▸ Given information
----

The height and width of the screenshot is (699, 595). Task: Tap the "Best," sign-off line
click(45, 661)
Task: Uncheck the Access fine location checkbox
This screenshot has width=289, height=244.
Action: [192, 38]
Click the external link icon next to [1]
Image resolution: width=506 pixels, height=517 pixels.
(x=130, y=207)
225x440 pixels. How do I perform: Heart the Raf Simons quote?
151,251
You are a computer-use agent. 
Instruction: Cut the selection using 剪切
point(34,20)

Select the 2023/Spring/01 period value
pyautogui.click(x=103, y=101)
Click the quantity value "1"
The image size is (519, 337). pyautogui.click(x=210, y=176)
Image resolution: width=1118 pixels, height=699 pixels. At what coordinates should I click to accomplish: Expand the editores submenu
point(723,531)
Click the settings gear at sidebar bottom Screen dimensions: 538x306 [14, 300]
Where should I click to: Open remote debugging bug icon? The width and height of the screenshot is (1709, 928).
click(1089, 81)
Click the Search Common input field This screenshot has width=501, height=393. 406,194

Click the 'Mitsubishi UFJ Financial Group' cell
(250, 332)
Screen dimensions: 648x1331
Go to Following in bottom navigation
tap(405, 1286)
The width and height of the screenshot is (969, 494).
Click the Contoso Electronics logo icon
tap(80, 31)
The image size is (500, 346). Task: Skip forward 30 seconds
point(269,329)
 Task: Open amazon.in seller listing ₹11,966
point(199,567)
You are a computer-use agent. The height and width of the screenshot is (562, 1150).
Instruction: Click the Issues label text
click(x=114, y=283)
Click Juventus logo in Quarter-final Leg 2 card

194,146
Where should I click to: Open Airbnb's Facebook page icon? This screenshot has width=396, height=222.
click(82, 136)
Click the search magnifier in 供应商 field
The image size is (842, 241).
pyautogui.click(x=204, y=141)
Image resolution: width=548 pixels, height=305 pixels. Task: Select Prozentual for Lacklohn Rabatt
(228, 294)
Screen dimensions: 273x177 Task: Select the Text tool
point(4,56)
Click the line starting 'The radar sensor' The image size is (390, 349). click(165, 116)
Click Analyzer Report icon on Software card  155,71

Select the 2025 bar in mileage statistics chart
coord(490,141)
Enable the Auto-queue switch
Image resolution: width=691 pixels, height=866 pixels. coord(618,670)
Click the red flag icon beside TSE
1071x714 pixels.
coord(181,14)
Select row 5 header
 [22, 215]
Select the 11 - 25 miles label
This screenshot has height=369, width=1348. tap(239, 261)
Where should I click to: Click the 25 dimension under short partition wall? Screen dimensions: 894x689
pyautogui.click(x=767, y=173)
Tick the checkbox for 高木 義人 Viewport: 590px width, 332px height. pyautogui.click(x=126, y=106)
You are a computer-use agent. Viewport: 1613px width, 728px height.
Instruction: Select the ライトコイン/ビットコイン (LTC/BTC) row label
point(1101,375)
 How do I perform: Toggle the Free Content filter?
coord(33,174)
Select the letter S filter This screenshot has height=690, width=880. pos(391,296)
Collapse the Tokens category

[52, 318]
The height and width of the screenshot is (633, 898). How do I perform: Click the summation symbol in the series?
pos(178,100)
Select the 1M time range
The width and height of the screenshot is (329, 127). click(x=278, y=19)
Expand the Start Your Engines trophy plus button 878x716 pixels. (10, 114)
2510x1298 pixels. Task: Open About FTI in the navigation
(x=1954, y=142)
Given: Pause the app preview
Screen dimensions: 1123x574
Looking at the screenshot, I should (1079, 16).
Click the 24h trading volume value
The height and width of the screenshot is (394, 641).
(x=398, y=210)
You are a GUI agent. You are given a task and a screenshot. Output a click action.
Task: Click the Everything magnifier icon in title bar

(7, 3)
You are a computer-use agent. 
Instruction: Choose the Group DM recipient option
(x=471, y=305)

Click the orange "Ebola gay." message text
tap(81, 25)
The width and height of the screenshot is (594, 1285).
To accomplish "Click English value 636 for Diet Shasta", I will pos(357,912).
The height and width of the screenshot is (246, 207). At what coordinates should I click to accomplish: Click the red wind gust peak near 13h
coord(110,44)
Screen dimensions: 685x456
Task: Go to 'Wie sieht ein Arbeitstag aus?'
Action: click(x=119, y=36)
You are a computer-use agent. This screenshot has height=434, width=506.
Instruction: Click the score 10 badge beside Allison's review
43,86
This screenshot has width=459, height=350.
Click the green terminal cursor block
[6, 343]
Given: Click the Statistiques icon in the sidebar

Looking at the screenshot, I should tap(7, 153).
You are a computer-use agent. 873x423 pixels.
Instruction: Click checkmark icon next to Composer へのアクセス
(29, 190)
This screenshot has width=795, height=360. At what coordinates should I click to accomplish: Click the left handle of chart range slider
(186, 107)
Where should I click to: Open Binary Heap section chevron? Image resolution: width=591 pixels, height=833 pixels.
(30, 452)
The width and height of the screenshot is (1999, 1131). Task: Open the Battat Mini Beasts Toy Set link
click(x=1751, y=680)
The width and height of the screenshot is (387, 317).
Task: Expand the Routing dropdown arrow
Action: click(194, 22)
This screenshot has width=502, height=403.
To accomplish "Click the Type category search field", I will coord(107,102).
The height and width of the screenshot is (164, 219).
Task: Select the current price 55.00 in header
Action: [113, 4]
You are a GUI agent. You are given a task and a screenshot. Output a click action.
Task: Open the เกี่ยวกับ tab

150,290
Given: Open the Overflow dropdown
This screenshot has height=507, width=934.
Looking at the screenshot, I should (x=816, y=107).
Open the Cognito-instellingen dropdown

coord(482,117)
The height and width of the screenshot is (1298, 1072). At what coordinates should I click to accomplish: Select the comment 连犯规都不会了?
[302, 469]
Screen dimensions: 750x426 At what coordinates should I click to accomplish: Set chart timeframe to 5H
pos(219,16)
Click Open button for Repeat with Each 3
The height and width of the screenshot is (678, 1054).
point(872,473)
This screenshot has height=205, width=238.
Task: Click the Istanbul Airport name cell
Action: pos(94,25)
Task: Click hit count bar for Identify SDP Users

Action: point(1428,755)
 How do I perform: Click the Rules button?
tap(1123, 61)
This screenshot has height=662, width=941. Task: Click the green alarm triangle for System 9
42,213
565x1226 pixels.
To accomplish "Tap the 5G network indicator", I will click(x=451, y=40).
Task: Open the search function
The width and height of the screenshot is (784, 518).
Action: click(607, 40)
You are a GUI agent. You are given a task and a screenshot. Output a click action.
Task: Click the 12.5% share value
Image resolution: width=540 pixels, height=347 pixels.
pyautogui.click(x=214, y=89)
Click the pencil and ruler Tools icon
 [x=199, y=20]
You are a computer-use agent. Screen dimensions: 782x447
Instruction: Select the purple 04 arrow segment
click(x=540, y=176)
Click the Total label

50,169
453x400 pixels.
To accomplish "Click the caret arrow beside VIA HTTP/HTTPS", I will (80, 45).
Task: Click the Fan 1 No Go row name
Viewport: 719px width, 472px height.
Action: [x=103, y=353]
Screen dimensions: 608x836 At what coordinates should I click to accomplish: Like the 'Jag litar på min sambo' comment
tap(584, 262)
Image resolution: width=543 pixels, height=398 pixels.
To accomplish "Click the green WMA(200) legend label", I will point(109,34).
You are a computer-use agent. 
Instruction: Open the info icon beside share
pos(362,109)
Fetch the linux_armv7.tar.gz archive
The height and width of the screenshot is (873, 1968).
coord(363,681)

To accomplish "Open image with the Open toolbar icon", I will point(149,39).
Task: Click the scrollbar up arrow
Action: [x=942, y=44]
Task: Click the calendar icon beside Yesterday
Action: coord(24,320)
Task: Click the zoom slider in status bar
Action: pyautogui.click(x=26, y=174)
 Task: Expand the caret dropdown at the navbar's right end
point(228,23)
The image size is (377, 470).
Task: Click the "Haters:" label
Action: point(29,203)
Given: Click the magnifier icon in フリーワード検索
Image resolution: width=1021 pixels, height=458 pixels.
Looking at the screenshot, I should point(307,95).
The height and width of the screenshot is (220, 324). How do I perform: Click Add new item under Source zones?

----

▸ Your instructions
Repeat the material word for word from its opening line up to and including the line containing "Click the external link icon next to [1]".

▸ Your solution
The height and width of the screenshot is (699, 595). Task: Tap the "Best," sign-off line
click(45, 661)
Task: Uncheck the Access fine location checkbox
This screenshot has width=289, height=244.
Action: [192, 38]
Click the external link icon next to [1]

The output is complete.